- **WHAT IS BEING ASKED**: Which lines below fall between the one containing "Open note 17 reference for trade payables" and the one containing "Click the French"? Repeat them exactly, counting both of those lines, and add nothing else.

- **Records from a data collection**:

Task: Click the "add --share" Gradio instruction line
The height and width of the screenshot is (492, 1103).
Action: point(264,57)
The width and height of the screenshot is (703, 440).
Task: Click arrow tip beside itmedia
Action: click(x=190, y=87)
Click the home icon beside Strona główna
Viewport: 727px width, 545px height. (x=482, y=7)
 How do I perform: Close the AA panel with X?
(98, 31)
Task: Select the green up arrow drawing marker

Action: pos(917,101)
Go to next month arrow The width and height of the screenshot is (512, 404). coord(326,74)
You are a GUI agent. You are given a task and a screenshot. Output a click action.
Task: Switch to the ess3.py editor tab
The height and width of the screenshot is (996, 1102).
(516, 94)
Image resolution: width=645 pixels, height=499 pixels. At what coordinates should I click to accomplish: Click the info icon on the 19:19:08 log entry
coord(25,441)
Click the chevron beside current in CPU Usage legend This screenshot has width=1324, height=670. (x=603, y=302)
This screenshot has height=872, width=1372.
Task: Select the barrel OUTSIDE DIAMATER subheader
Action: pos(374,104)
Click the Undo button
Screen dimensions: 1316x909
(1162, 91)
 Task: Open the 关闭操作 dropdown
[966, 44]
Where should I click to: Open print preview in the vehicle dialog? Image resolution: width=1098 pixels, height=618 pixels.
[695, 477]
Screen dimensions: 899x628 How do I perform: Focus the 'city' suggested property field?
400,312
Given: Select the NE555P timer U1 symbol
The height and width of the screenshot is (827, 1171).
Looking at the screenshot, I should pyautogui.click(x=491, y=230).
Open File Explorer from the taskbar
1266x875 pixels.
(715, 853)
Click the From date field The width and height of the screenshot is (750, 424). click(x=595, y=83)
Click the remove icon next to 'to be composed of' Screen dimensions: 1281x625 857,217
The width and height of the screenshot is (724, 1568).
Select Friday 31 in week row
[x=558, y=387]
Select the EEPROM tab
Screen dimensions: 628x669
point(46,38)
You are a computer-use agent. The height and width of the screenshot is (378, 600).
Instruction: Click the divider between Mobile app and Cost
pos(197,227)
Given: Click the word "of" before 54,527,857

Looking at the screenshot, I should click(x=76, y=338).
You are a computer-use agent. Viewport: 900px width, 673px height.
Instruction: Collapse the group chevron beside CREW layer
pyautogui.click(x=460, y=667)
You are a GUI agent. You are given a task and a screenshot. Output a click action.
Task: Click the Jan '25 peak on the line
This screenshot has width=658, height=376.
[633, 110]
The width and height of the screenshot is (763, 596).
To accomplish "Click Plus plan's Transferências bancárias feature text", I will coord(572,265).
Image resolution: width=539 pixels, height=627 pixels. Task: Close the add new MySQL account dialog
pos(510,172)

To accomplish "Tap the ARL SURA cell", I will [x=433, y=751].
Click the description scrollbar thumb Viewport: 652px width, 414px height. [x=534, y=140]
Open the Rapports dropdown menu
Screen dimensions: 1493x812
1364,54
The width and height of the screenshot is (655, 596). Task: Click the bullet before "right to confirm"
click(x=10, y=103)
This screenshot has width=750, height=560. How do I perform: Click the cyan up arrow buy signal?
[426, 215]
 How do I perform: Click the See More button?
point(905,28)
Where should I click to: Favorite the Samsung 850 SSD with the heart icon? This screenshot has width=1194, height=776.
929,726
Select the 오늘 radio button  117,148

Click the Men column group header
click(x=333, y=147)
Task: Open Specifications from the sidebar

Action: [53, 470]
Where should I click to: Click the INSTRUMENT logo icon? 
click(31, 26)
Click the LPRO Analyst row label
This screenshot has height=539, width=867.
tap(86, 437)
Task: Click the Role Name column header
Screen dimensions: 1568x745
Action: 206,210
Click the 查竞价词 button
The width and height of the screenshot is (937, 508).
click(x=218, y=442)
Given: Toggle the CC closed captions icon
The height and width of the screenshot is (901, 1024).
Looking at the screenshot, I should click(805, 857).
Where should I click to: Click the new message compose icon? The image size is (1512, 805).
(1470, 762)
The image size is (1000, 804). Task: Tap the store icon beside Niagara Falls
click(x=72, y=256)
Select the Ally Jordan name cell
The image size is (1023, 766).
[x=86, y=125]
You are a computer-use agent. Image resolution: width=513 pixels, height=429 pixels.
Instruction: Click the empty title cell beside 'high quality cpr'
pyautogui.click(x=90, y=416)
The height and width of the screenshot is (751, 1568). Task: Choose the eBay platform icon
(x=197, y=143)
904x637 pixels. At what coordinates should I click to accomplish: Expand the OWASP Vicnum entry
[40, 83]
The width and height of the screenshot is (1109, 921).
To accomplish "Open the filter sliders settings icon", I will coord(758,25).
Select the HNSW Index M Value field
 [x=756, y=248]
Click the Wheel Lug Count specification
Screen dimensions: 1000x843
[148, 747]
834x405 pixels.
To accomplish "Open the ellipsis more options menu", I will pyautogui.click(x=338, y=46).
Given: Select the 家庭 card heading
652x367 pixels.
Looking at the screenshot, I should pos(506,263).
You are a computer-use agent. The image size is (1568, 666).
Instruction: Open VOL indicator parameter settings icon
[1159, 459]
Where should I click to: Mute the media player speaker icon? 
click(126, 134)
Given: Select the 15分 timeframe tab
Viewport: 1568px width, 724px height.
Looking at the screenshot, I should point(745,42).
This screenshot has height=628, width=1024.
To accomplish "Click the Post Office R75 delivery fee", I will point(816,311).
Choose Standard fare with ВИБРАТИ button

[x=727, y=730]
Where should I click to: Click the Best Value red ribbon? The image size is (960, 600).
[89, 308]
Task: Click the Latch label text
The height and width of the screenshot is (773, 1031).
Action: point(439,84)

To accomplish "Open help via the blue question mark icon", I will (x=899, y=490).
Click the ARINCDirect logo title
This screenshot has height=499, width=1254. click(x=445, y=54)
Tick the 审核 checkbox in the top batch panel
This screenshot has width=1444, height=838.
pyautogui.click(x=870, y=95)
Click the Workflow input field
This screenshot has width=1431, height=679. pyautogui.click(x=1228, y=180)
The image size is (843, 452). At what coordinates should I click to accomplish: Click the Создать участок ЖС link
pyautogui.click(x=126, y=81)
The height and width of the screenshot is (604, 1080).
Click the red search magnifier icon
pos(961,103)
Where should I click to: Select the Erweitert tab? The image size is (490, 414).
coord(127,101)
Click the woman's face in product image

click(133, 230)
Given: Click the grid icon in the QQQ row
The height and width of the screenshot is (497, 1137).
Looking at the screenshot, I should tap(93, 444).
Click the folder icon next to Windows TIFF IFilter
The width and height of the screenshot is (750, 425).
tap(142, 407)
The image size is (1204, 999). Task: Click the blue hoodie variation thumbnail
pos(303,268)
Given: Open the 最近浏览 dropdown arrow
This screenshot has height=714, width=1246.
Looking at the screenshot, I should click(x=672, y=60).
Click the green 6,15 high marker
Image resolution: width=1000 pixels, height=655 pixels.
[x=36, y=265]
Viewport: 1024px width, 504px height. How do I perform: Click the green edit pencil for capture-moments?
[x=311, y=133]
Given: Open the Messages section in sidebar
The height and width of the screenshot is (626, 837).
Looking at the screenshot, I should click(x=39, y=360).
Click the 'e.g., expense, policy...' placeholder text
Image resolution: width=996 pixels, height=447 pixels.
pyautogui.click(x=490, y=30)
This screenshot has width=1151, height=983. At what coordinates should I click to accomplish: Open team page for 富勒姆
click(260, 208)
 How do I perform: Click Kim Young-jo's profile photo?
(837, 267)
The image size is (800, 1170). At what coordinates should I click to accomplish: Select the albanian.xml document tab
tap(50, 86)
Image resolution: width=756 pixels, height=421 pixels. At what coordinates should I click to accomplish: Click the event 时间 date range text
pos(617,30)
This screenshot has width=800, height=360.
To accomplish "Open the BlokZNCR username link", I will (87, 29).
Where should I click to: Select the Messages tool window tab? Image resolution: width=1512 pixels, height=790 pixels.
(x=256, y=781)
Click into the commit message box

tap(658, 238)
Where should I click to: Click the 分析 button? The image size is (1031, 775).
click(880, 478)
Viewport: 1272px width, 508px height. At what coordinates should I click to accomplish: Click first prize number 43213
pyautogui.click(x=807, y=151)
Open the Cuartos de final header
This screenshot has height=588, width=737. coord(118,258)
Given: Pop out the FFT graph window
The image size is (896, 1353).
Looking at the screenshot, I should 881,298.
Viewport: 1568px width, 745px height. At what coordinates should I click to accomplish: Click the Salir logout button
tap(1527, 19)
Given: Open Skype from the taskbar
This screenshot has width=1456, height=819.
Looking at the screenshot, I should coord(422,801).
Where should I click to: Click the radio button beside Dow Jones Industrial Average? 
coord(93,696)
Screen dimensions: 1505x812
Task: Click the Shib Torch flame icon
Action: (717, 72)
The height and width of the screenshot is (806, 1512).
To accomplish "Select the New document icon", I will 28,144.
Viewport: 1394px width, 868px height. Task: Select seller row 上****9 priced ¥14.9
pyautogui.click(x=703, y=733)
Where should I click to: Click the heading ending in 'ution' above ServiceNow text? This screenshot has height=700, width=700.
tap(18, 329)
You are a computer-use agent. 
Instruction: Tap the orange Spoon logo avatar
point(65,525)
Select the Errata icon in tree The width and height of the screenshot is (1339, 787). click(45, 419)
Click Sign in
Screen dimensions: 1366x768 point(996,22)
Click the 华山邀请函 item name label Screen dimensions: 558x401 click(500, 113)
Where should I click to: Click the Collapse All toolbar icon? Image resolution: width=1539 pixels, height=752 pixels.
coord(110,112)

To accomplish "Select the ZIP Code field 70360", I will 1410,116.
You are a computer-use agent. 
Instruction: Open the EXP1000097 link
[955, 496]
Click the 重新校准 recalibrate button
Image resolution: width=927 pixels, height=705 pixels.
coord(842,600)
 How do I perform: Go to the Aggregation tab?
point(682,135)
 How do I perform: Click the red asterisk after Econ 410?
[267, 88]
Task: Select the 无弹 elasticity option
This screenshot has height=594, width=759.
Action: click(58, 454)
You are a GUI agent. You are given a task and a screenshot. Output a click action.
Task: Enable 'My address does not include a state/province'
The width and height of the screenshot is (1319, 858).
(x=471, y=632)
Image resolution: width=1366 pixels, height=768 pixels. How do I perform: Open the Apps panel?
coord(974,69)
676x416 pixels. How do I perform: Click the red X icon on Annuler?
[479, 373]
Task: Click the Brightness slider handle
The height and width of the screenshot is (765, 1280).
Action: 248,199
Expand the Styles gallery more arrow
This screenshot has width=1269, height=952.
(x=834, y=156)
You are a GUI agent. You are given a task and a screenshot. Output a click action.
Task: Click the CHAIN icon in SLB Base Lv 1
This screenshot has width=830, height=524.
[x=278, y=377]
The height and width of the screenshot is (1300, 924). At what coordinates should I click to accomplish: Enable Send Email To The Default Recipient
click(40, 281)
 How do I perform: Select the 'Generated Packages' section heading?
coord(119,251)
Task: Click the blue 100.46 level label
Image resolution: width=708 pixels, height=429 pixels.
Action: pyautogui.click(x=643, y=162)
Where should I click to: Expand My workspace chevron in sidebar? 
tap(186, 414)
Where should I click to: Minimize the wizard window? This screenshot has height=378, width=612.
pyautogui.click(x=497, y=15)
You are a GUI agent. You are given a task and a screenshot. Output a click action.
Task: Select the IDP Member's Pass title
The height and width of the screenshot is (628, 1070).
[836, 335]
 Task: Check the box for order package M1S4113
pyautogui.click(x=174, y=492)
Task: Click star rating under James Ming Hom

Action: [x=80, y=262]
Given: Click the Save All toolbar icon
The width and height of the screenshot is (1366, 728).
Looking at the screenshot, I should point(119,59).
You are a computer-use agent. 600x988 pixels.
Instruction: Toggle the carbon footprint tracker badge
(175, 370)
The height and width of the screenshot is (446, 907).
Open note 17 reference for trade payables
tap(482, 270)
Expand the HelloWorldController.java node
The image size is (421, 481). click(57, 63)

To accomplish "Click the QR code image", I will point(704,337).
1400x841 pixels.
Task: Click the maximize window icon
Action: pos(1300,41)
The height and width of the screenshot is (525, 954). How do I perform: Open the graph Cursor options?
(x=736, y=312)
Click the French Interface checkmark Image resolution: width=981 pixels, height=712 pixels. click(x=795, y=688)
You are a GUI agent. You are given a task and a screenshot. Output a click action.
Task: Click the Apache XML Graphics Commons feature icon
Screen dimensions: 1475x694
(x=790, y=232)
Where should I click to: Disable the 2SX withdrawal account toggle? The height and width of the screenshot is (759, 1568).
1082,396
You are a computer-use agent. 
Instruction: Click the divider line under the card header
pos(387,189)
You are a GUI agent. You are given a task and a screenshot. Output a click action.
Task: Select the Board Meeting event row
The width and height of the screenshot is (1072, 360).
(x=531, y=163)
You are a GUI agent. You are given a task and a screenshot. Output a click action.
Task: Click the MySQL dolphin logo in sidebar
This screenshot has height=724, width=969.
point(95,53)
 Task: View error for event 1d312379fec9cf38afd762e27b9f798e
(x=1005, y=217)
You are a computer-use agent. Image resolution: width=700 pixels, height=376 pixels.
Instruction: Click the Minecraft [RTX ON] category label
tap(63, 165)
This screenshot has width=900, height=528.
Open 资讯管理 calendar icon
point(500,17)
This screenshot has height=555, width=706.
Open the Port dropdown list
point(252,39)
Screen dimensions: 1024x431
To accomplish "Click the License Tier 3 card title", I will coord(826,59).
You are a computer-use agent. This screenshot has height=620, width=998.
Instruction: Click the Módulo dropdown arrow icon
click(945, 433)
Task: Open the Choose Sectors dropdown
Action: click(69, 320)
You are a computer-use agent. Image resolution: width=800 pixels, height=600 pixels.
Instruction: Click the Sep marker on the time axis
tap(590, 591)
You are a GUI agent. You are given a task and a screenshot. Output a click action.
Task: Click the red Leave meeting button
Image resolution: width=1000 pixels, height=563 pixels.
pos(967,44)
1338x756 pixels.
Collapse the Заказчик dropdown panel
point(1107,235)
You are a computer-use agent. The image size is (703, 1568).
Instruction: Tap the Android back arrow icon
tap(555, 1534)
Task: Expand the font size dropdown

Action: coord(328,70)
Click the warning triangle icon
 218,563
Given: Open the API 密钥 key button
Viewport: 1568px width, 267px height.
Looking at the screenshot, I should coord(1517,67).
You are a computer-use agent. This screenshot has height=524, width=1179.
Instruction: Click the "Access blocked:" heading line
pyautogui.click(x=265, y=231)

- **COMPLETED TASK**:
Open note 17 reference for trade payables
tap(482, 270)
Expand the HelloWorldController.java node
The image size is (421, 481). click(57, 63)

To accomplish "Click the QR code image", I will point(704,337).
1400x841 pixels.
Task: Click the maximize window icon
Action: pos(1300,41)
The height and width of the screenshot is (525, 954). How do I perform: Open the graph Cursor options?
(x=736, y=312)
Click the French Interface checkmark Image resolution: width=981 pixels, height=712 pixels. click(x=795, y=688)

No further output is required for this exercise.